● **Quoted passage**:
Original Research ARTICLE
Obstructive sleep apnea syndrome in children with 22q11.2 deletion syndrome after operative intervention for velopharyngeal insufficiency
- Department of Otolaryngology, Vanderbilt University Medical Center, Nashville, TN, USA
Introduction: Surgical treatment of velopharyngeal insufficiency (VPI) in 22q11.2 deletion syndrome is often warranted. In this patient population, VPI is characterized by poor palatal elevation and muscular hypotonia with an intact palate. We hypothesize that 22q11.2 deletion patients are at greater risk of obstructive sleep apnea (OSA) after surgical correction of VPI, due, in part, to their functional hypotonia, large velopharyngeal gap size, and the need to surgically obstruct the velopharynx.
Methods: We performed a retrospective analysis of patients with 22q11.2 deletion syndrome treated at a tertiary pediatric hospital between the years of 2002 and 2012. The incidence of VPI, need for surgery, post-operative polysomnogram, post-operative VPI assessment, and OSA treatments were evaluated.
Results: Forty-three patients (18 males, 25 females, ages 1–14 years) fitting the inclusion criteria were identified. Twenty-eight patients were evaluated by speech pathology due to hypernasality. Twenty-one patients had insufficient velopharyngeal function and required surgery. Fifteen underwent pharyngeal flap surgery, three underwent sphincter pharyngoplasty, two underwent Furlow palatoplasty, and one underwent combined sphincter pharyngoplasty with Furlow palatoplasty. Of these, eight had post-operative snoring. Six of these underwent polysomnography (five underwent pharyngeal flap surgeries and one underwent sphincter pharyngoplasty). Four patients were found to have OSA based on the results of the polysomnography (average apnea/hypopnea index of 4.9 events/h, median = 5.1, SD = 2.1). Two required continuous positive airway pressure (CPAP) due to moderate OSA.
Conclusion: Surgery is often necessary to correct VPI in patients with 22q11.2 deletion syndrome. Monitoring for OSA should be considered after surgical correction of VPI due to a high occurrence in this population. Furthermore, families should be counseled of the risk of OSA after surgery and the potential need for treatment with CPAP.

● **Given entries**:
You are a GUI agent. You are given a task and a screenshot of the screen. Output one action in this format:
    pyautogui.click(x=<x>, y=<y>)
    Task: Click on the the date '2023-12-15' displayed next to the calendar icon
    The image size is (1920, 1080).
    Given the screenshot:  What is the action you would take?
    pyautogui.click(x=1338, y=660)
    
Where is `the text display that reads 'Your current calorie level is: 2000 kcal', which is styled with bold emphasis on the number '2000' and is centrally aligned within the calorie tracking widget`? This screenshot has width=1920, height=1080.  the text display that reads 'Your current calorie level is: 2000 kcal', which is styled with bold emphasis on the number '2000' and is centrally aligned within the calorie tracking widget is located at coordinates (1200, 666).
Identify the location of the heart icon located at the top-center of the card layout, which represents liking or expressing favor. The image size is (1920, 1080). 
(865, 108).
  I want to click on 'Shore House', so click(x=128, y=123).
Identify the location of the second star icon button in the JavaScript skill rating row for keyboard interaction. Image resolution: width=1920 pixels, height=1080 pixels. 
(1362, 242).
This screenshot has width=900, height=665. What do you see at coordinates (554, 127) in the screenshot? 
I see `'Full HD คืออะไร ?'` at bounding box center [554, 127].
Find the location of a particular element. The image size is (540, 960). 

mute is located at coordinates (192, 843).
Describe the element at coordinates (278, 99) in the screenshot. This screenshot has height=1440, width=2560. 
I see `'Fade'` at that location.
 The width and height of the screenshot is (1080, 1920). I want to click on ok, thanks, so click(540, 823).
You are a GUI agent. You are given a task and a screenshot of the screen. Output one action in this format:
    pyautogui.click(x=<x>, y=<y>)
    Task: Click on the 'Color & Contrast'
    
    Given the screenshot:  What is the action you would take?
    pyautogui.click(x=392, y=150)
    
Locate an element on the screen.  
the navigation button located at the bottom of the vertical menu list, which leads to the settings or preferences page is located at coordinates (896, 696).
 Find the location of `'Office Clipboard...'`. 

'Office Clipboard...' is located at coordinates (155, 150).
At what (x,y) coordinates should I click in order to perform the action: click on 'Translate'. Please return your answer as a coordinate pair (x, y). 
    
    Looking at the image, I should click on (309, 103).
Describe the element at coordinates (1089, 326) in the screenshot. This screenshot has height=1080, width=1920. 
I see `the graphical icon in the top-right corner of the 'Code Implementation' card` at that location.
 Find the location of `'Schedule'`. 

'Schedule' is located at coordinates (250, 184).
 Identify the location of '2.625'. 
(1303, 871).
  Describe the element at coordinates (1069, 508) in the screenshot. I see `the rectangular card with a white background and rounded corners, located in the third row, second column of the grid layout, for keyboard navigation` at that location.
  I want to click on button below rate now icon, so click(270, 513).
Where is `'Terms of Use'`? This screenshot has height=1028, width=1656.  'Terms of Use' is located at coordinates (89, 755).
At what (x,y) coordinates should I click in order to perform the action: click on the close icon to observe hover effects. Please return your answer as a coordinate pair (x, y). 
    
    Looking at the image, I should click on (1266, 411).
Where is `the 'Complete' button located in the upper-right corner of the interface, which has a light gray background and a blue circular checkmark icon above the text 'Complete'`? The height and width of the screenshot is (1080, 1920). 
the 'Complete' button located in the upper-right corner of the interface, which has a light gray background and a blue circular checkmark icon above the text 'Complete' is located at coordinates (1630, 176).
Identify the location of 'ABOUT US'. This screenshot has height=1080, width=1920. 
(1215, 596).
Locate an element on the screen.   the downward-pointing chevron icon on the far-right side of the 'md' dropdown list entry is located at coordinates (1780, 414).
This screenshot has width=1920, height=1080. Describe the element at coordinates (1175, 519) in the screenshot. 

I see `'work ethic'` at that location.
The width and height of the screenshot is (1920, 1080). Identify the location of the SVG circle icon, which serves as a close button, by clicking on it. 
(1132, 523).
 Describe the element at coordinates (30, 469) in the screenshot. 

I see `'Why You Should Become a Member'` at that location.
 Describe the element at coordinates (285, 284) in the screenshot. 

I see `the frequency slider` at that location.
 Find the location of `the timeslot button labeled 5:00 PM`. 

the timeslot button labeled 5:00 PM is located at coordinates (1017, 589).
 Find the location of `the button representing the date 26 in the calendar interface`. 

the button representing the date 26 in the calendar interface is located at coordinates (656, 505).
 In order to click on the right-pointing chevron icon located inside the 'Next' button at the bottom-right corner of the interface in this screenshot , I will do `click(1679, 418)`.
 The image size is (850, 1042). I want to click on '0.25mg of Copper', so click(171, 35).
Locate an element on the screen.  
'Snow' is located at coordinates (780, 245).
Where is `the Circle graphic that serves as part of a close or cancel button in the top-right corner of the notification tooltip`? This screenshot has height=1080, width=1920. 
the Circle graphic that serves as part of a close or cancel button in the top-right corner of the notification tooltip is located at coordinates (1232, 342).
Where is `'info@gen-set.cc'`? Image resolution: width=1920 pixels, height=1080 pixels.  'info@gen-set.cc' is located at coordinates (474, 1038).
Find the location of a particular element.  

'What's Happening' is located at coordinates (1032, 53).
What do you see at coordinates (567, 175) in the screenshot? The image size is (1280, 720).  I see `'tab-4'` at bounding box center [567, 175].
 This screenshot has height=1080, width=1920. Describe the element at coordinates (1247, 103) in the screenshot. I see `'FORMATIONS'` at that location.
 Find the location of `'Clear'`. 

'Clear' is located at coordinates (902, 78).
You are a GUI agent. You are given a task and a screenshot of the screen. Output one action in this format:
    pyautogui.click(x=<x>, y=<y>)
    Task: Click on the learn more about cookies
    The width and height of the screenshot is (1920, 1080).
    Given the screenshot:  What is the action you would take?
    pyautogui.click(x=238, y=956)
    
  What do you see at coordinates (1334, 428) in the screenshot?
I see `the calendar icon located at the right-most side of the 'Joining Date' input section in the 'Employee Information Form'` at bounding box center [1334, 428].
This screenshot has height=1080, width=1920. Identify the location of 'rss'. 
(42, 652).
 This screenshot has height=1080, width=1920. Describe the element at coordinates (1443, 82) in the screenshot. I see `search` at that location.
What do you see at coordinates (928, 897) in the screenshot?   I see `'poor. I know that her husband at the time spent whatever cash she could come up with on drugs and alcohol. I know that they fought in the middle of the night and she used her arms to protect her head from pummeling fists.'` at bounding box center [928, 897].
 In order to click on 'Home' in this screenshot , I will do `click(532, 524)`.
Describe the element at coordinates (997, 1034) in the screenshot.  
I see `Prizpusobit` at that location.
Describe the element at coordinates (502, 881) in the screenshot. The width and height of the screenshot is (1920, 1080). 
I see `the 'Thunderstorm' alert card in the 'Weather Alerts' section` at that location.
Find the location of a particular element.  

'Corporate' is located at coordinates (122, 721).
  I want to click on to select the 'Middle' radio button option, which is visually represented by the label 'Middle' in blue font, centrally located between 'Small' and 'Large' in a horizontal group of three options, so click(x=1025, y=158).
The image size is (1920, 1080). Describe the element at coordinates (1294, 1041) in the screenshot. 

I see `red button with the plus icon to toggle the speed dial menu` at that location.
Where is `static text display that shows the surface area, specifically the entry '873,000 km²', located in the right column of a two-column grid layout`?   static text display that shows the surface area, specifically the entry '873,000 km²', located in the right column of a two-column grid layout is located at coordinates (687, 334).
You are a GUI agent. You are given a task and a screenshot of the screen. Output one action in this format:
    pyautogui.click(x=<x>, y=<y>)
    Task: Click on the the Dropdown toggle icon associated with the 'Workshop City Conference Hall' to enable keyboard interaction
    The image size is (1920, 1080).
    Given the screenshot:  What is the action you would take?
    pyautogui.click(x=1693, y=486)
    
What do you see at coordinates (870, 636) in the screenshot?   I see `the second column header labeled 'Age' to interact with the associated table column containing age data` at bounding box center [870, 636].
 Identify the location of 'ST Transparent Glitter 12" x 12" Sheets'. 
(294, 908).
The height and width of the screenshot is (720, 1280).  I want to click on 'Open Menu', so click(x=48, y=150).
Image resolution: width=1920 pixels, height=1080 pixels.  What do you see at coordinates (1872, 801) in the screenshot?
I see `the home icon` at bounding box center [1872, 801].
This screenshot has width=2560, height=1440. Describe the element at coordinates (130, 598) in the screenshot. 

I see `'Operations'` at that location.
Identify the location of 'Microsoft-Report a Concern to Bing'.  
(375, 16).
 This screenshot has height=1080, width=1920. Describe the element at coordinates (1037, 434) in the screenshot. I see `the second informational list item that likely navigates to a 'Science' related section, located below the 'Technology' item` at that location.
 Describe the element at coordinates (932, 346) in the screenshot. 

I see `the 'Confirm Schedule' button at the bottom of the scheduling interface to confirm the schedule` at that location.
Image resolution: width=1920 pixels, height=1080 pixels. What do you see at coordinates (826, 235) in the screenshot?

● **Exercise directions**: Give everything from "Original Research ARTICLE" down to "obstruct the velopharynx." in the sleep apnea abstract again, renaming "velopharyngeal insufficiency" as "velopharyngeal dysfunction".

● **Written reply**:
Original Research ARTICLE
Obstructive sleep apnea syndrome in children with 22q11.2 deletion syndrome after operative intervention for velopharyngeal dysfunction
- Department of Otolaryngology, Vanderbilt University Medical Center, Nashville, TN, USA
Introduction: Surgical treatment of velopharyngeal dysfunction (VPI) in 22q11.2 deletion syndrome is often warranted. In this patient population, VPI is characterized by poor palatal elevation and muscular hypotonia with an intact palate. We hypothesize that 22q11.2 deletion patients are at greater risk of obstructive sleep apnea (OSA) after surgical correction of VPI, due, in part, to their functional hypotonia, large velopharyngeal gap size, and the need to surgically obstruct the velopharynx.